Fast little loans
The launch this week of research undertaken by the Boston Consulting Group (BCG) on behalf of the International Confederation of Private Employment Agencies (Ciett) could not have been timed better, for those who are speaking out against the proposed amendments to labour legislation.
The minister of labour last week published amendment bills to the Labour Relations Act and the Basic Conditions of Employment Act.
The main thrust of the changes are around regulation of the temporary employment services sector, commonly known as the labour broking industry.
Those crying foul at the proposed amendments are saying, above all else, that the changes to legislation, if implemented, will discourage employers from taking on employees and, in effect, create even greater unemployment in the country.
Labour lawyer Johnathan Goldberg, who has been involved in the National Economic Development and Labour Council negotiations, points out that, under a labour law regime that makes it difficult to dismiss employees and, especially, to retrench them, employers will be reluctant to take on workers in anything but a temporary capacity.
It has also been argued out that a flexible labour market is essential in the current economic climate, with its uncertainty and volatility.
Both these points are borne out by the research contained in Ciett’s report.
Speaking at the Joburg launch of the publication, to members of the Association of Personnel Service Organisations, James Gribben, communications and economic affairs adviser to Ciett, said that the document – “Adapting to Change. How private employment services facilitate adaptation to change, better labour markets and decent work” – was the result of nine months’ work in 40 countries.
Private employment services is the term used in Europe to describe what are known here as temporary employment services (labour brokers).
“Our intention was to get our hands on everything that has been written about the industry and to use it to draw the most accurate picture of the industry, worldwide, that is possible,” he said.
The data was given to BCG, one of the top management consultancies in the world, and it compiled the report.
The outcome is that, in every dimension that the research investigated, the evidence is clear that using temporary employment services to supply staff makes economic sense.
The research makes six claims in support of using temporary employment agencies.
l Private employment services help to adapt to more volatile and complex labour markets – this type of work allows for a quicker response to business demands; allows for flexibility; keeps fixed costs low and allows businesses to come out of the economic downturn more quickly.

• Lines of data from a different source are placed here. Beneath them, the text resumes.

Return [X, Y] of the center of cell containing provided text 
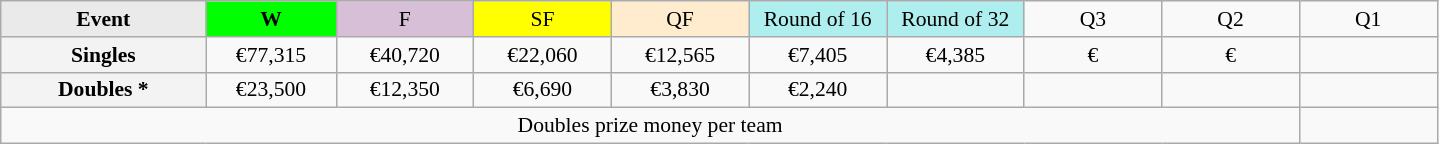
Event [104, 19]
Round of 16 [818, 19]
€7,405 [818, 55]
€3,830 [680, 90]
€12,565 [680, 55]
€77,315 [271, 55]
€4,385 [955, 55]
€12,350 [405, 90]
Round of 32 [955, 19]
Q1 [1368, 19]
F [405, 19]
Q2 [1231, 19]
Singles [104, 55]
Doubles * [104, 90]
€2,240 [818, 90]
W [271, 19]
€6,690 [543, 90]
SF [543, 19]
Q3 [1093, 19]
Doubles prize money per team [650, 126]
QF [680, 19]
€22,060 [543, 55]
€23,500 [271, 90]
€40,720 [405, 55]
Output the (X, Y) coordinate of the center of the cell containing the given text.  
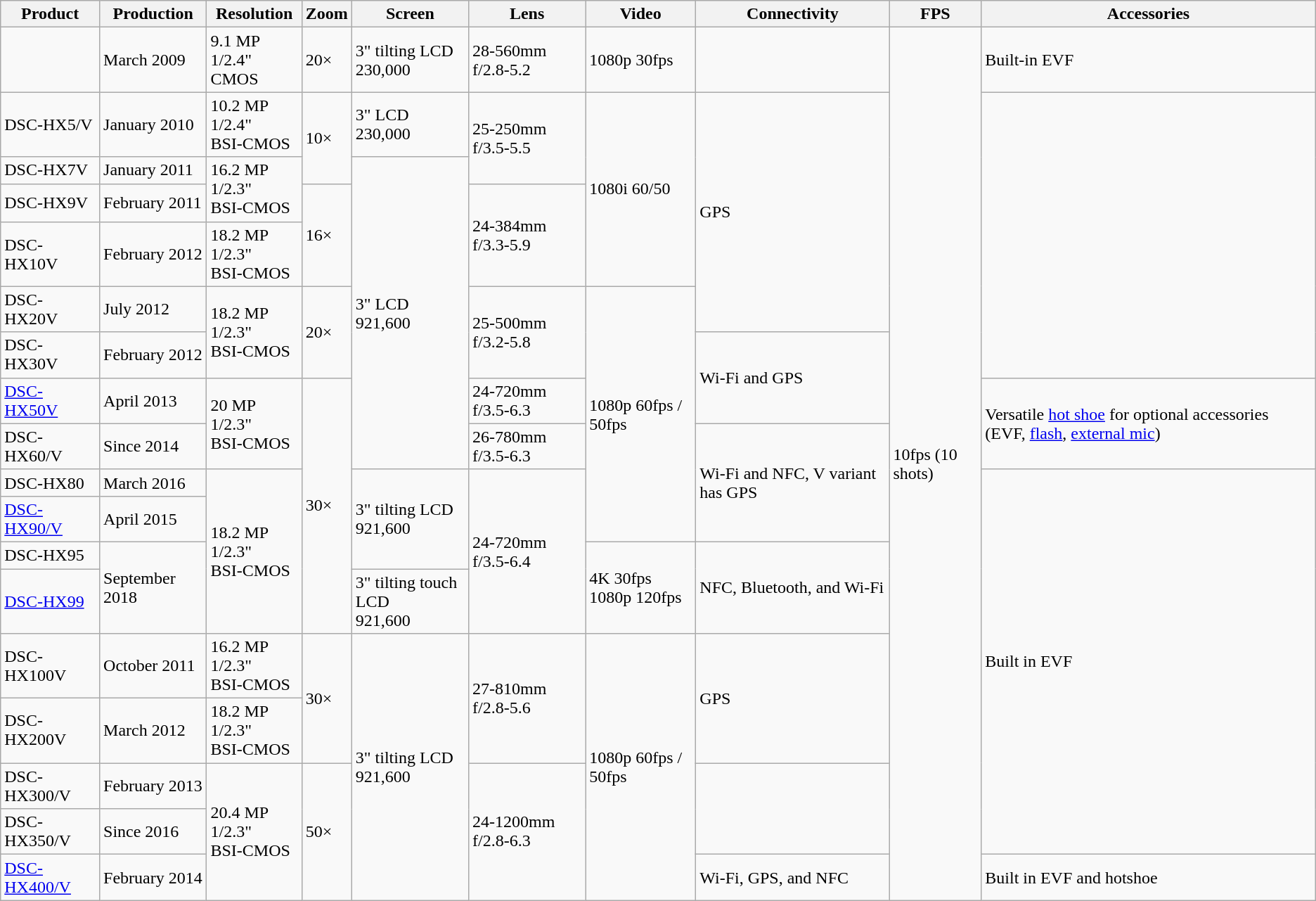
24-384mm f/3.3-5.9 (527, 235)
Since 2014 (153, 446)
1080i 60/50 (641, 189)
February 2011 (153, 202)
27-810mm f/2.8-5.6 (527, 698)
February 2013 (153, 786)
DSC-HX60/V (51, 446)
DSC-HX80 (51, 482)
Built in EVF (1149, 662)
NFC, Bluetooth, and Wi-Fi (793, 587)
DSC-HX7V (51, 170)
July 2012 (153, 309)
20 MP1/2.3"BSI-CMOS (254, 423)
April 2015 (153, 519)
DSC-HX95 (51, 555)
3" LCD921,600 (410, 313)
DSC-HX100V (51, 666)
DSC-HX9V (51, 202)
20.4 MP1/2.3"BSI-CMOS (254, 831)
10× (326, 138)
Production (153, 14)
February 2014 (153, 877)
DSC-HX90/V (51, 519)
24-720mm f/3.5-6.3 (527, 401)
DSC-HX99 (51, 600)
26-780mmf/3.5-6.3 (527, 446)
25-250mm f/3.5-5.5 (527, 138)
24-720mm f/3.5-6.4 (527, 551)
50× (326, 831)
Wi-Fi and GPS (793, 378)
March 2012 (153, 730)
DSC-HX400/V (51, 877)
Accessories (1149, 14)
Screen (410, 14)
DSC-HX20V (51, 309)
DSC-HX30V (51, 354)
25-500mm f/3.2-5.8 (527, 332)
DSC-HX300/V (51, 786)
Lens (527, 14)
Wi-Fi, GPS, and NFC (793, 877)
DSC-HX350/V (51, 831)
Versatile hot shoe for optional accessories (EVF, flash, external mic) (1149, 423)
DSC-HX10V (51, 254)
March 2016 (153, 482)
Zoom (326, 14)
Since 2016 (153, 831)
3" tilting touch LCD921,600 (410, 600)
Wi-Fi and NFC, V variant has GPS (793, 482)
Built in EVF and hotshoe (1149, 877)
9.1 MP1/2.4" CMOS (254, 60)
16× (326, 235)
DSC-HX200V (51, 730)
Connectivity (793, 14)
28-560mm f/2.8-5.2 (527, 60)
Resolution (254, 14)
FPS (935, 14)
DSC-HX5/V (51, 124)
Built-in EVF (1149, 60)
March 2009 (153, 60)
October 2011 (153, 666)
10fps (10 shots) (935, 464)
24-1200mmf/2.8-6.3 (527, 831)
4K 30fps1080p 120fps (641, 587)
DSC-HX50V (51, 401)
January 2010 (153, 124)
3" LCD230,000 (410, 124)
April 2013 (153, 401)
Video (641, 14)
January 2011 (153, 170)
1080p 30fps (641, 60)
September 2018 (153, 587)
3" tilting LCD230,000 (410, 60)
10.2 MP1/2.4"BSI-CMOS (254, 124)
Product (51, 14)
Extract the [X, Y] coordinate from the center of the cell holding the provided text.  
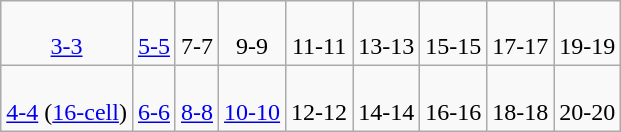
7-7 [196, 34]
8-8 [196, 98]
17-17 [520, 34]
20-20 [588, 98]
14-14 [386, 98]
16-16 [454, 98]
5-5 [154, 34]
3-3 [67, 34]
6-6 [154, 98]
9-9 [252, 34]
10-10 [252, 98]
18-18 [520, 98]
12-12 [320, 98]
15-15 [454, 34]
19-19 [588, 34]
11-11 [320, 34]
13-13 [386, 34]
4-4 (16-cell) [67, 98]
Provide the (x, y) coordinate of the cell's center where the given text is located.  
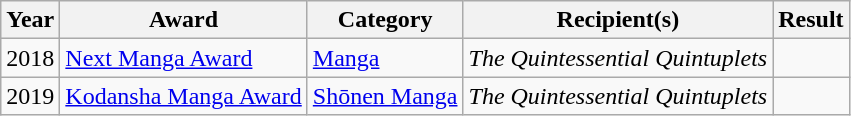
2019 (30, 96)
Recipient(s) (618, 20)
Manga (385, 58)
Kodansha Manga Award (184, 96)
Year (30, 20)
Award (184, 20)
Category (385, 20)
2018 (30, 58)
Shōnen Manga (385, 96)
Next Manga Award (184, 58)
Result (811, 20)
For the text-containing cell, return its midpoint in [x, y] coordinate format. 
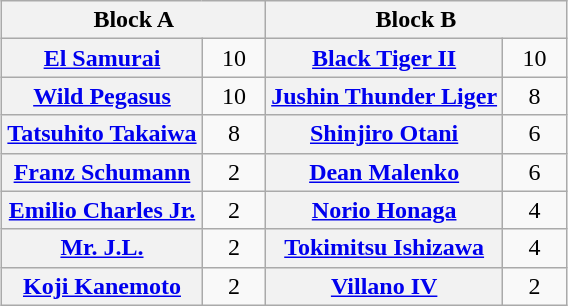
Jushin Thunder Liger [384, 96]
Shinjiro Otani [384, 134]
Koji Kanemoto [102, 286]
Norio Honaga [384, 210]
El Samurai [102, 58]
Villano IV [384, 286]
Dean Malenko [384, 172]
Block A [134, 20]
Black Tiger II [384, 58]
Block B [416, 20]
Franz Schumann [102, 172]
Emilio Charles Jr. [102, 210]
Tokimitsu Ishizawa [384, 248]
Mr. J.L. [102, 248]
Tatsuhito Takaiwa [102, 134]
Wild Pegasus [102, 96]
Provide the (x, y) coordinate of the cell's center where the given text is located.  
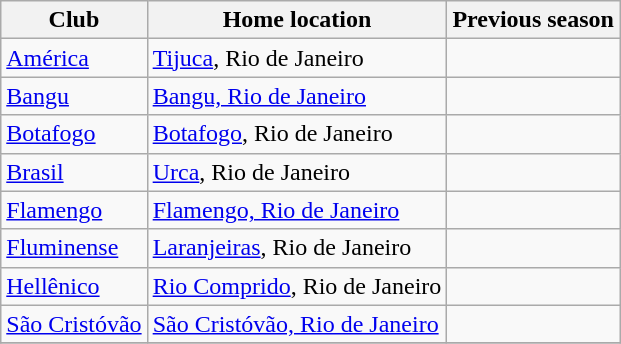
Flamengo, Rio de Janeiro (297, 210)
Rio Comprido, Rio de Janeiro (297, 286)
São Cristóvão, Rio de Janeiro (297, 324)
Hellênico (74, 286)
Fluminense (74, 248)
Urca, Rio de Janeiro (297, 172)
Tijuca, Rio de Janeiro (297, 58)
Club (74, 20)
Previous season (534, 20)
São Cristóvão (74, 324)
Botafogo, Rio de Janeiro (297, 134)
Brasil (74, 172)
Flamengo (74, 210)
Botafogo (74, 134)
Bangu, Rio de Janeiro (297, 96)
Bangu (74, 96)
Home location (297, 20)
Laranjeiras, Rio de Janeiro (297, 248)
América (74, 58)
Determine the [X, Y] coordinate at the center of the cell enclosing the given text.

l Private employment services reduce structural and frictional unemployment – companies report that they would not take on workers if they had to be permanent.
The majority indicate that if they were forced to make all jobs permanent they would rather look to divide the work among existing staff.
Working in the temporary employment sector is likely to be a stepping stone towards permanent employment, especially for young and first time workers.
l Private employment services reduce segmentation of the labour market – the research shows that the main reason why workers enter the temporary market is because they want to find a job quickly. In SA it takes on average 90 days to find a job in this sector.
The diversity of work available increases labour market participation. Temporary work is available for students, workers re-entering the market, first-time entrants, flexi professionals and senior workers.
l Private employment services contribute to matching and developing skills needed in the labour market – there is a growing global mismatch in skills provision.
New entrants battle to find jobs because they do not have the appropriate skills.
Temporary employment services are a major provider of training to make employees meet the demand.
l Private employment services deliver decent work – throughout the world temporary employment services are committed to social dialogue. They all support the International Labour Organisation’s convention on decent work.
Efficient labour markets need effective regulation of temporary work.
The temporary employment services sector, worldwide, supports and contributes to regulation of the industry. As is the case in SA, it is not in the interests of compliant operators to have a rogue element that gives the industry a bad name.
“We have to realise that the world of work is an uncertain, volatile place,” Gribben says.
“Under those circumstances permanent employment is not the right way to go.
“The Adapting to Change research shows that private employment services can provide the solution.”